**Exercise requirements**
Set down, exactly as written, the lines from the line holding "Task: Click the navy blue flag background" to the end of the data, inclusive, skipping any pictures.

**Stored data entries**
+---+
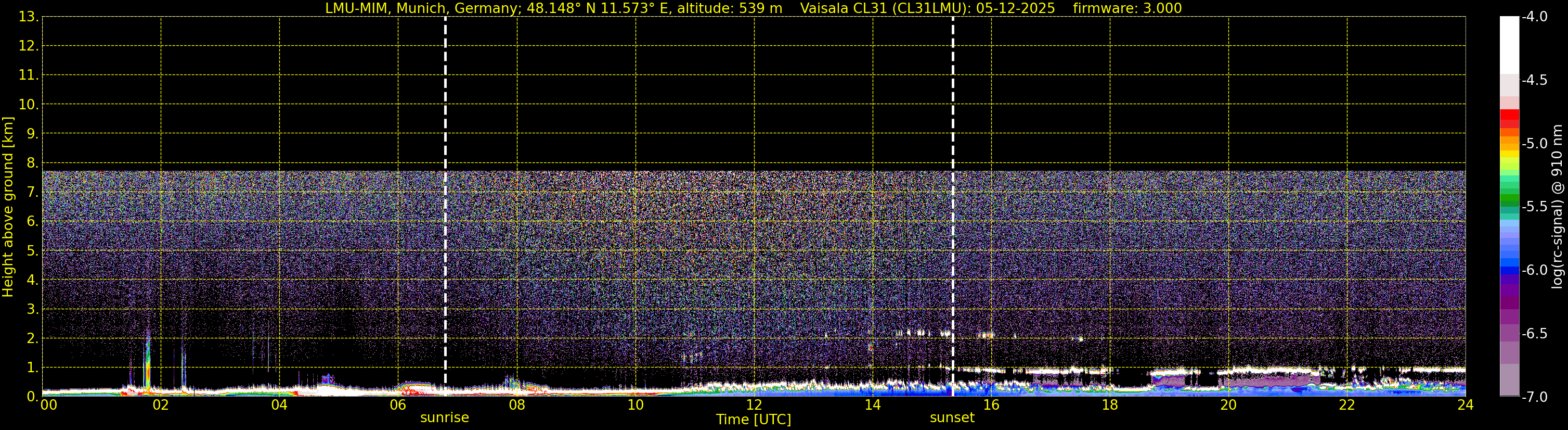The height and width of the screenshot is (430, 1568).
Task: Click the 'log(rc-signal) @ 910 nm' colorbar label
Action: tap(1557, 207)
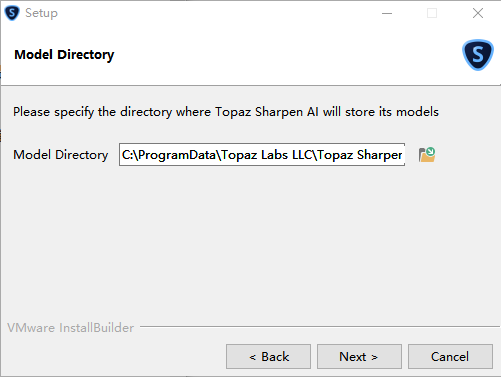Click the bold Model Directory heading
This screenshot has height=377, width=501.
[x=64, y=55]
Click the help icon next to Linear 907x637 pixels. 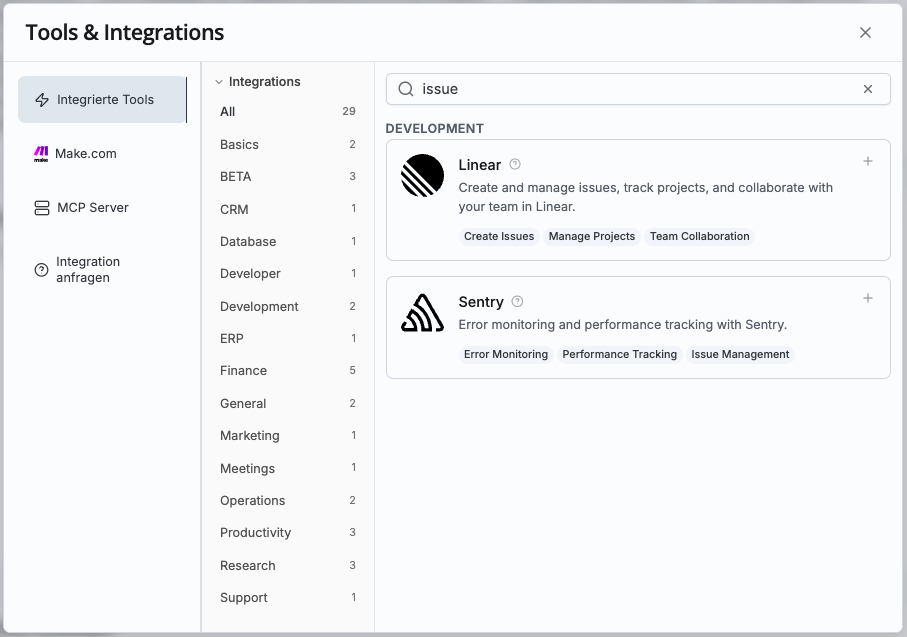pos(515,164)
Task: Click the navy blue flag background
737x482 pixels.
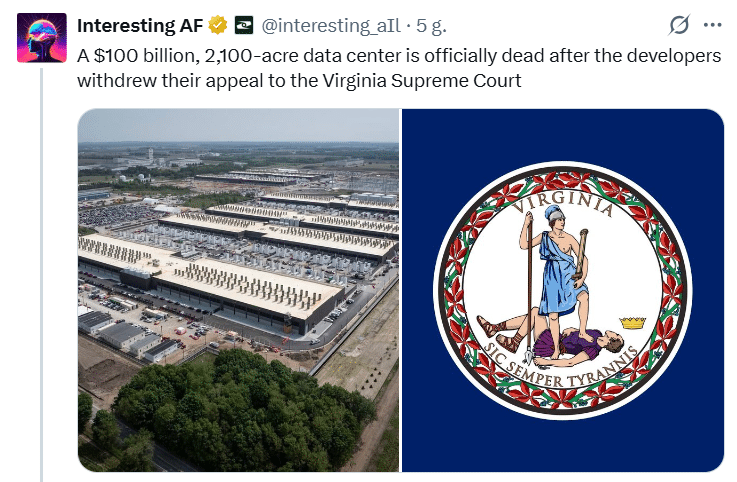Action: pyautogui.click(x=563, y=134)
+---+
**Response area**
Task: Click the navy blue flag background
737x482 pixels.
Action: pyautogui.click(x=563, y=134)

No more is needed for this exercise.